Além do presidente Jair Bolsonaro, o decreto também foi assinado pelo ministro da Economia, Paulo Guedes. No documento, é defendida a tese de “parcerias com a iniciativa privada para a construção, a modernização e a operação de unidades básicas de saúde”.
Em outro trecho, o decreto afirma que o objetivo da medida é “encontrar soluções para a quantidade significativa de unidades básicas de saúde inconclusas ou que não estão em operação no país”.
Com a medida, o Ministério da Saúde poderá recorrer ao BNDES para definir as diretrizes na elaboração de projetos para oferecer a consórcios que estejam interessados nessas “parcerias”.
Especialistas da Saúde reprovam a medida e alertam sobre a privatização da Saúde Pública.
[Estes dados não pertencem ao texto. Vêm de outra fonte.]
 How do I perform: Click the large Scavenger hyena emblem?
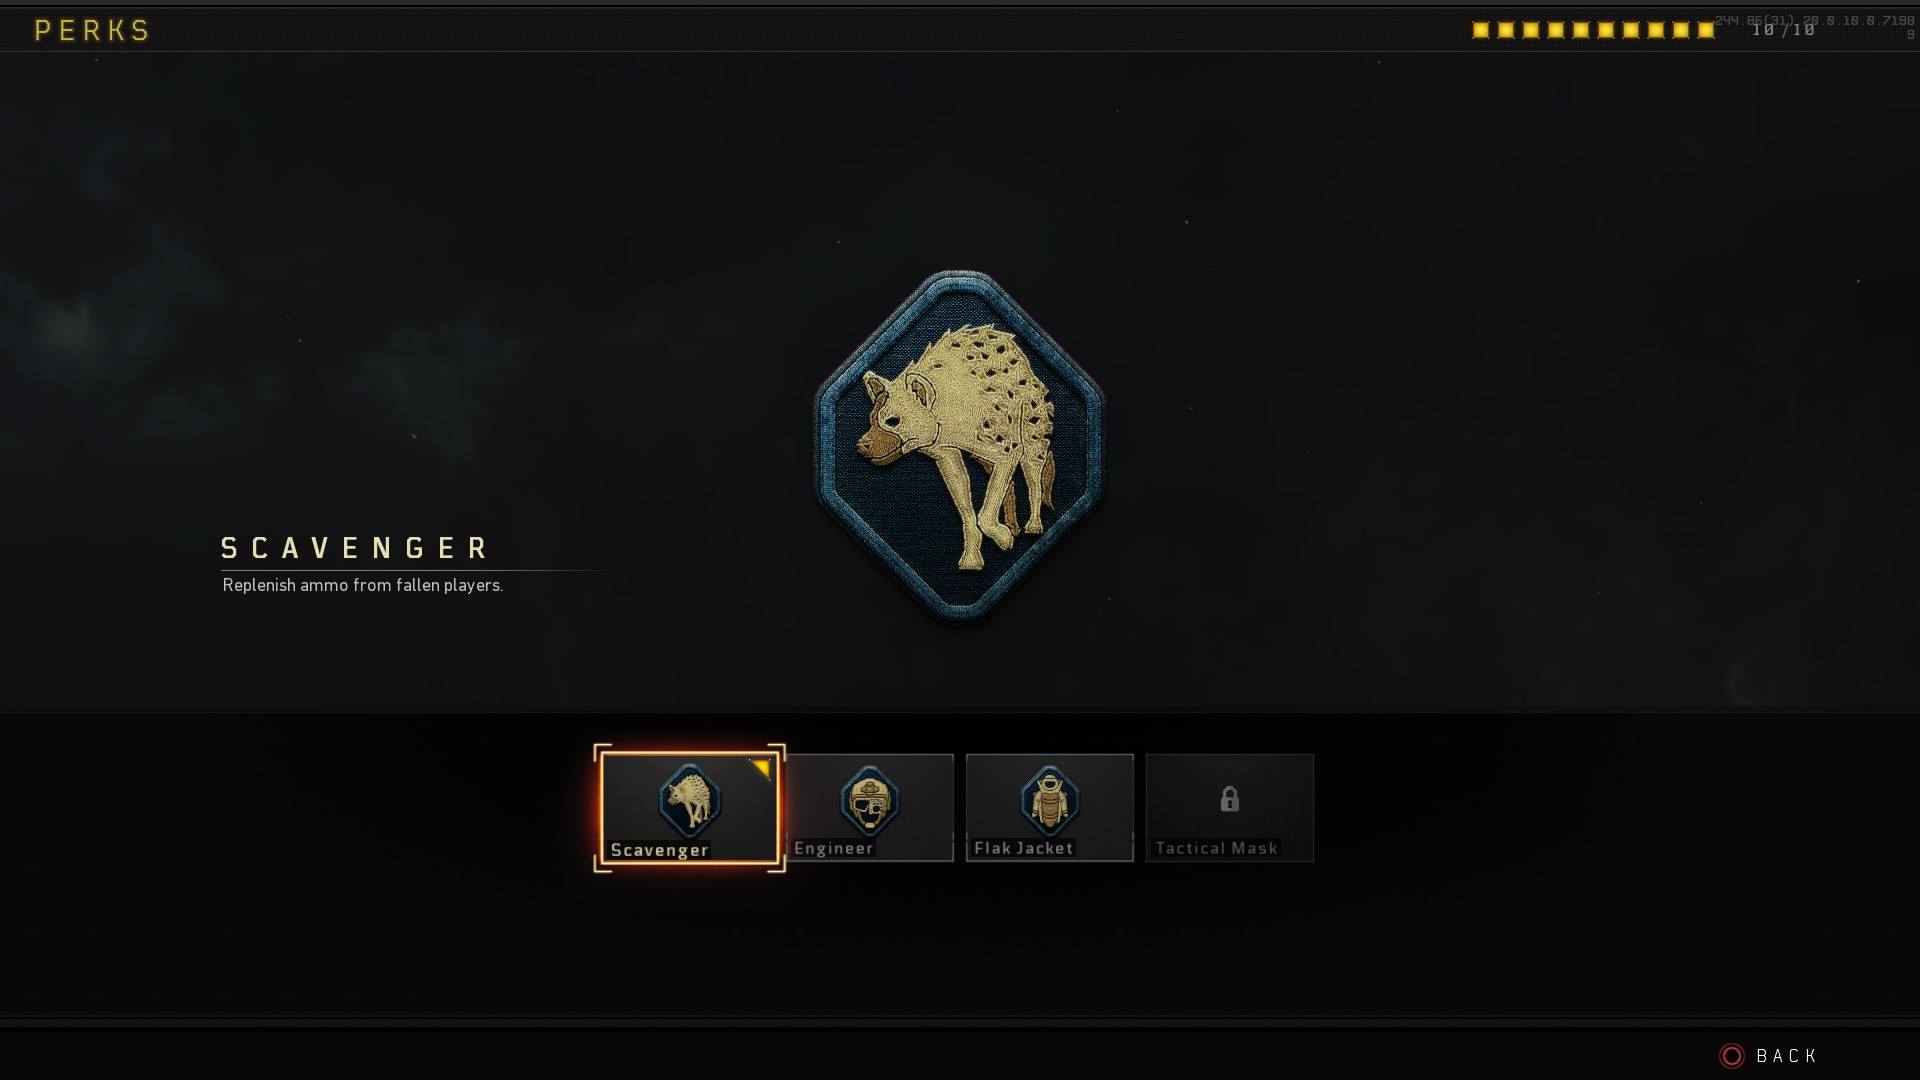tap(960, 445)
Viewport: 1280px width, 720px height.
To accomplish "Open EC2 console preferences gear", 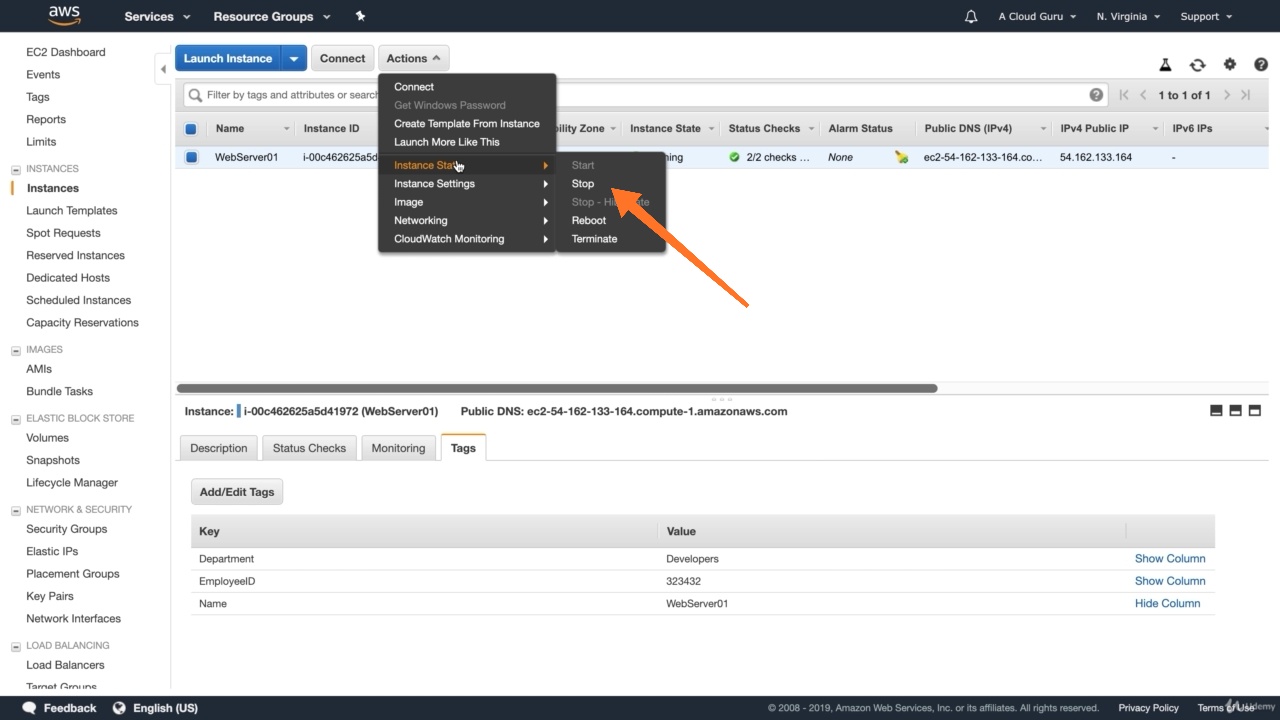I will pyautogui.click(x=1230, y=64).
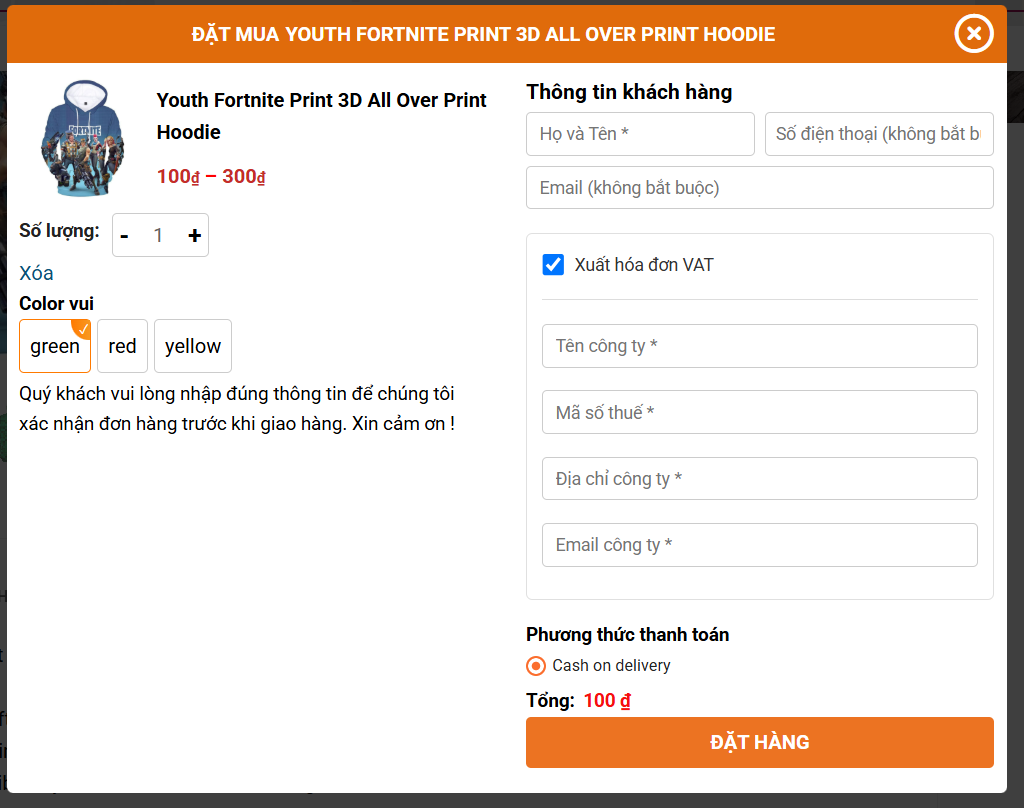
Task: Select the red color option
Action: click(122, 346)
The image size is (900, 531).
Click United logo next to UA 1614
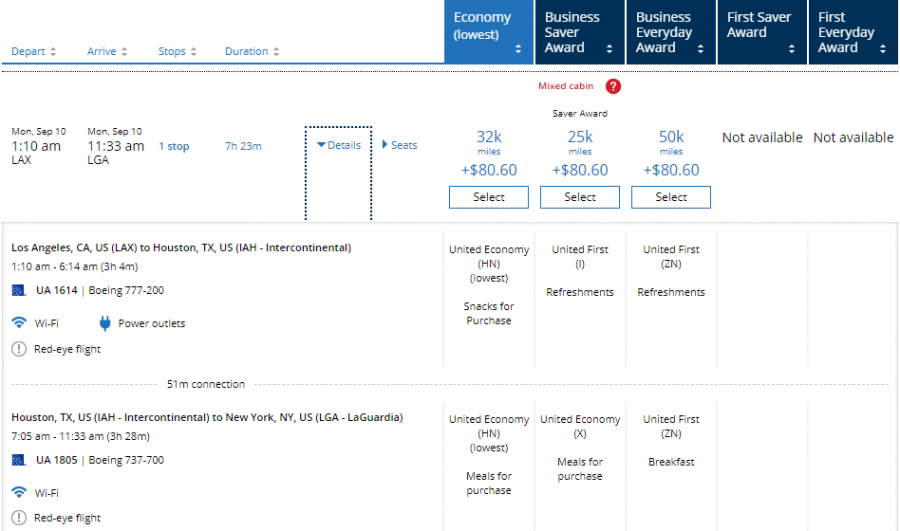pos(18,291)
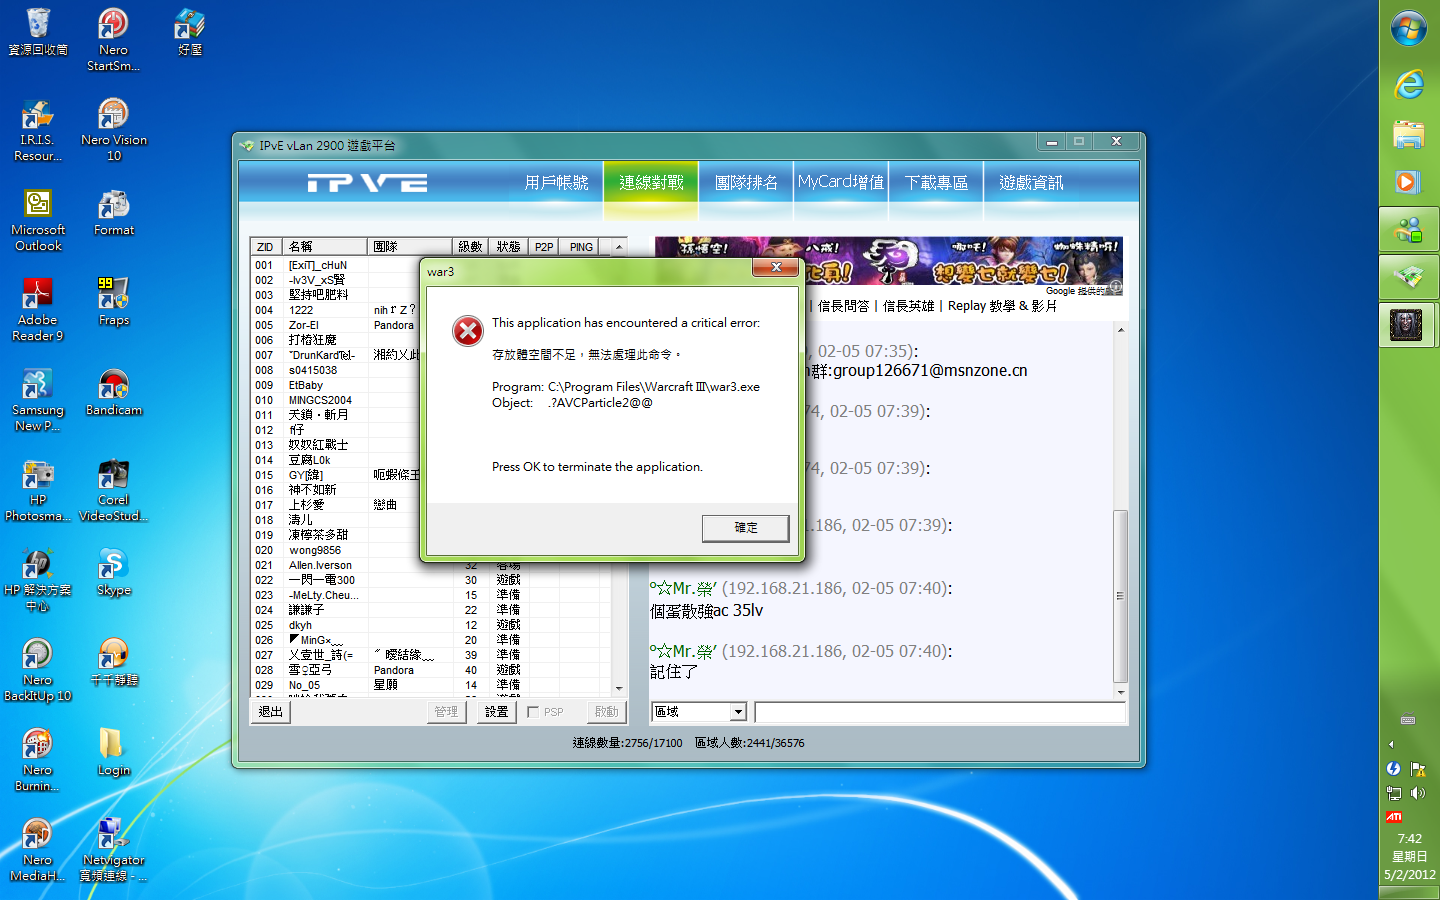1440x900 pixels.
Task: Open the 下載專區 tab
Action: click(x=936, y=183)
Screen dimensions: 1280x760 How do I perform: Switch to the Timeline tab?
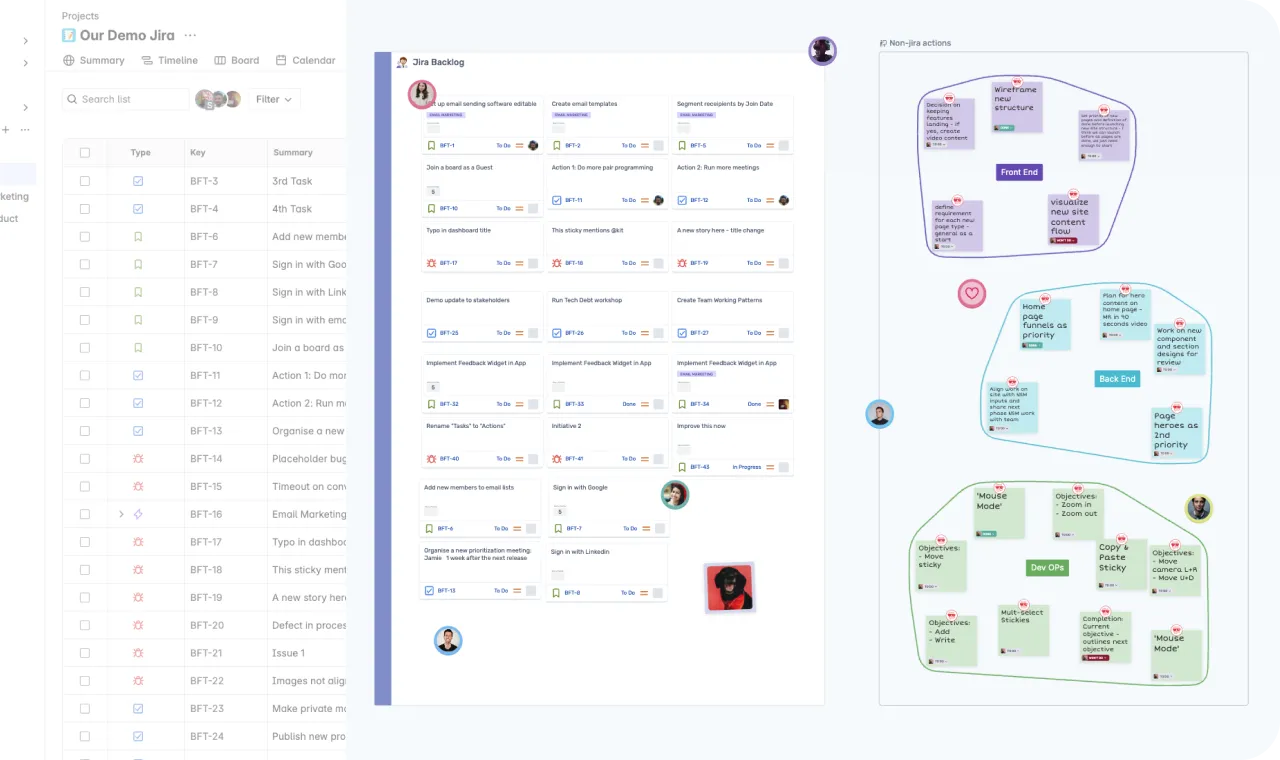tap(169, 60)
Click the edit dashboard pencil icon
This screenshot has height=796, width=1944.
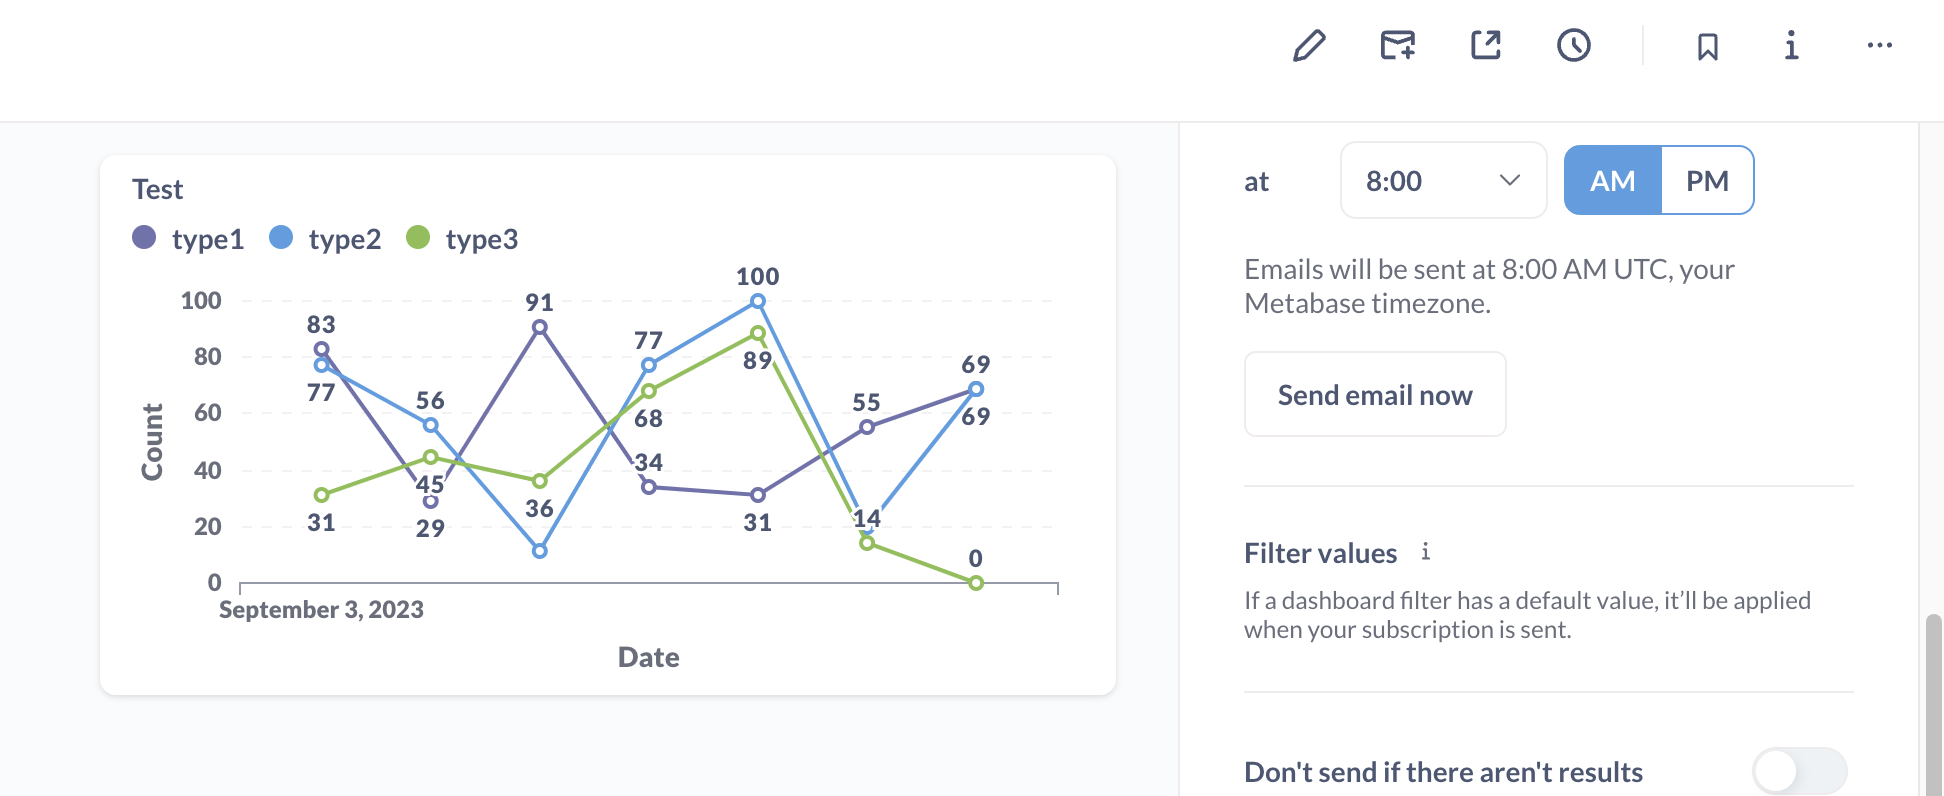1308,45
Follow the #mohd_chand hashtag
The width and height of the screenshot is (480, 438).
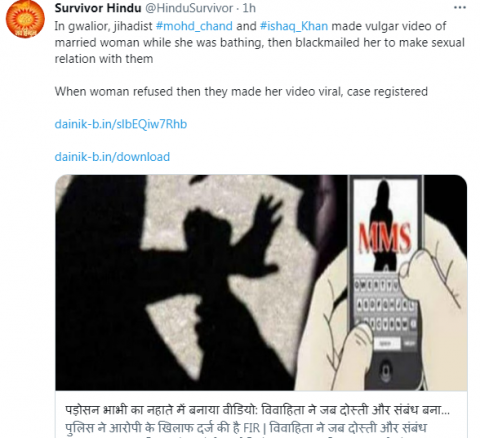[x=194, y=26]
“Embora coloque como estudo-piloto, as coisas começam assim. Isso é a porta aberta para a desconstrução do SUS. Não se sabe se vão respeitar as condições do sistema”, disse a presidente da Associação Brasileira de Saúde Coletiva (Abrasco), Gulnar Azevedo.
Já Ricardo Heinzelmann, da Sociedade Brasileira de Medicina de Família e Comunidade, afirma que a medida poderá ser um avanço na privatização.
“Há risco de se perder ações importantes da saúde da família, como a abordagem comunitária. Falamos de uma população vulnerável. As OSs não constroem, enquanto a PPP vai além nisso: ele poderia construir e ser como um proprietário daquele serviço. Há um avanço maior no campo da privatização quando falamos nessa lógica”
Ao todo, o Brasil tem 44 mil unidades básicas de saúde.